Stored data
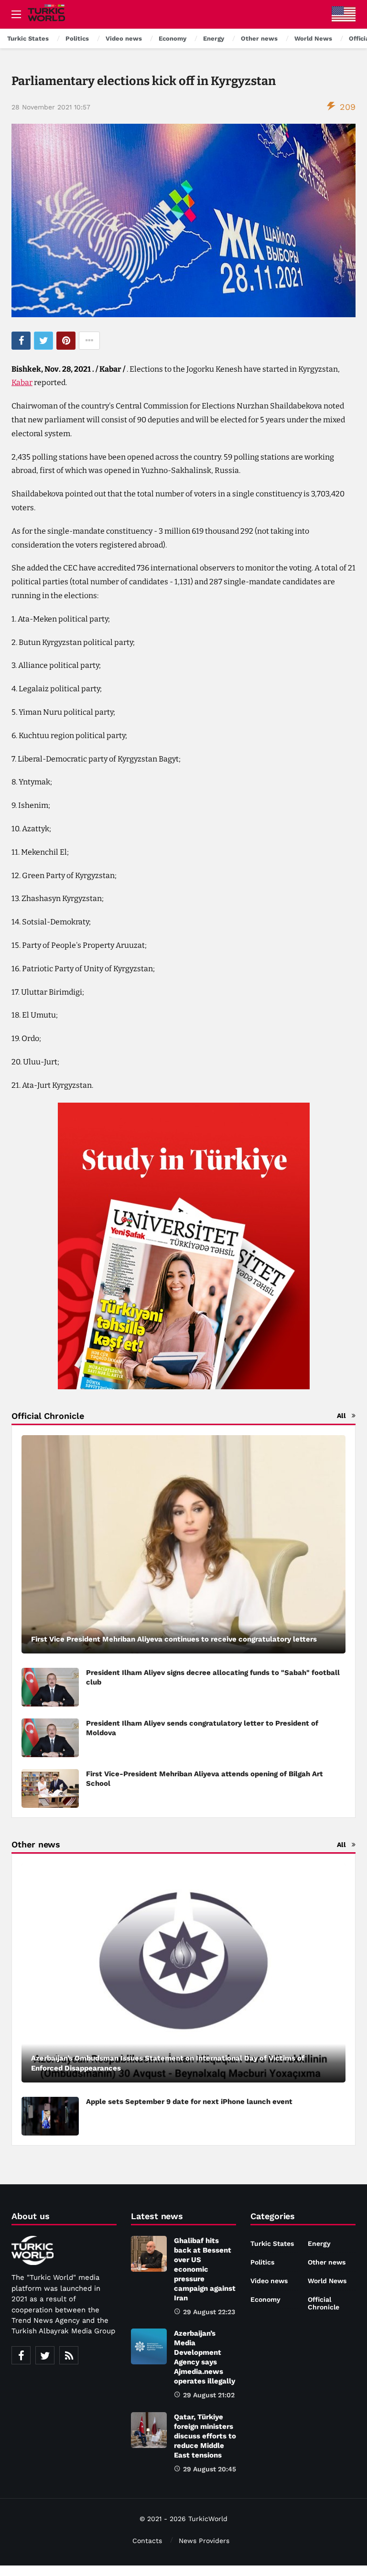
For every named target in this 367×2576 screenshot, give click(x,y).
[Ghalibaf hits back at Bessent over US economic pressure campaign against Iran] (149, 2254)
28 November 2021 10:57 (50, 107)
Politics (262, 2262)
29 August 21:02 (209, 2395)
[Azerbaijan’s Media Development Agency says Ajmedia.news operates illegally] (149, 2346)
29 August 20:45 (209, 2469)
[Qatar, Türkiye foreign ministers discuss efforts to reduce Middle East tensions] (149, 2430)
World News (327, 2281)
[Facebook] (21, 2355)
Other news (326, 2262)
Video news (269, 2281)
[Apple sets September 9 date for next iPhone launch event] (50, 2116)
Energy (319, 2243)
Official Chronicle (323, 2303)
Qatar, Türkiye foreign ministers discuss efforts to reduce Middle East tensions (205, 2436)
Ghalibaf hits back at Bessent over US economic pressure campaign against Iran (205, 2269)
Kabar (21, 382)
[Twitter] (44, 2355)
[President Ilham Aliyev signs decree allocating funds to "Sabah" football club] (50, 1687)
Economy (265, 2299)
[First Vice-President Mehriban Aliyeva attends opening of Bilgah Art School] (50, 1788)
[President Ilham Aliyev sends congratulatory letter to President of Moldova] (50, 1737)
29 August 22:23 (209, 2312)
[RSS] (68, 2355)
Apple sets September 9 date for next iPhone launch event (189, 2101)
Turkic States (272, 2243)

THE TASK - Only the lines from the one containing "[Twitter] (44, 2355)" to the end of the records should be repeated, exactly as they appear.

ANSWER BOX -
[Twitter] (44, 2355)
[President Ilham Aliyev signs decree allocating funds to "Sabah" football club] (50, 1687)
Economy (265, 2299)
[First Vice-President Mehriban Aliyeva attends opening of Bilgah Art School] (50, 1788)
[President Ilham Aliyev sends congratulatory letter to President of Moldova] (50, 1737)
29 August 22:23 (209, 2312)
[RSS] (68, 2355)
Apple sets September 9 date for next iPhone launch event (189, 2101)
Turkic States (272, 2243)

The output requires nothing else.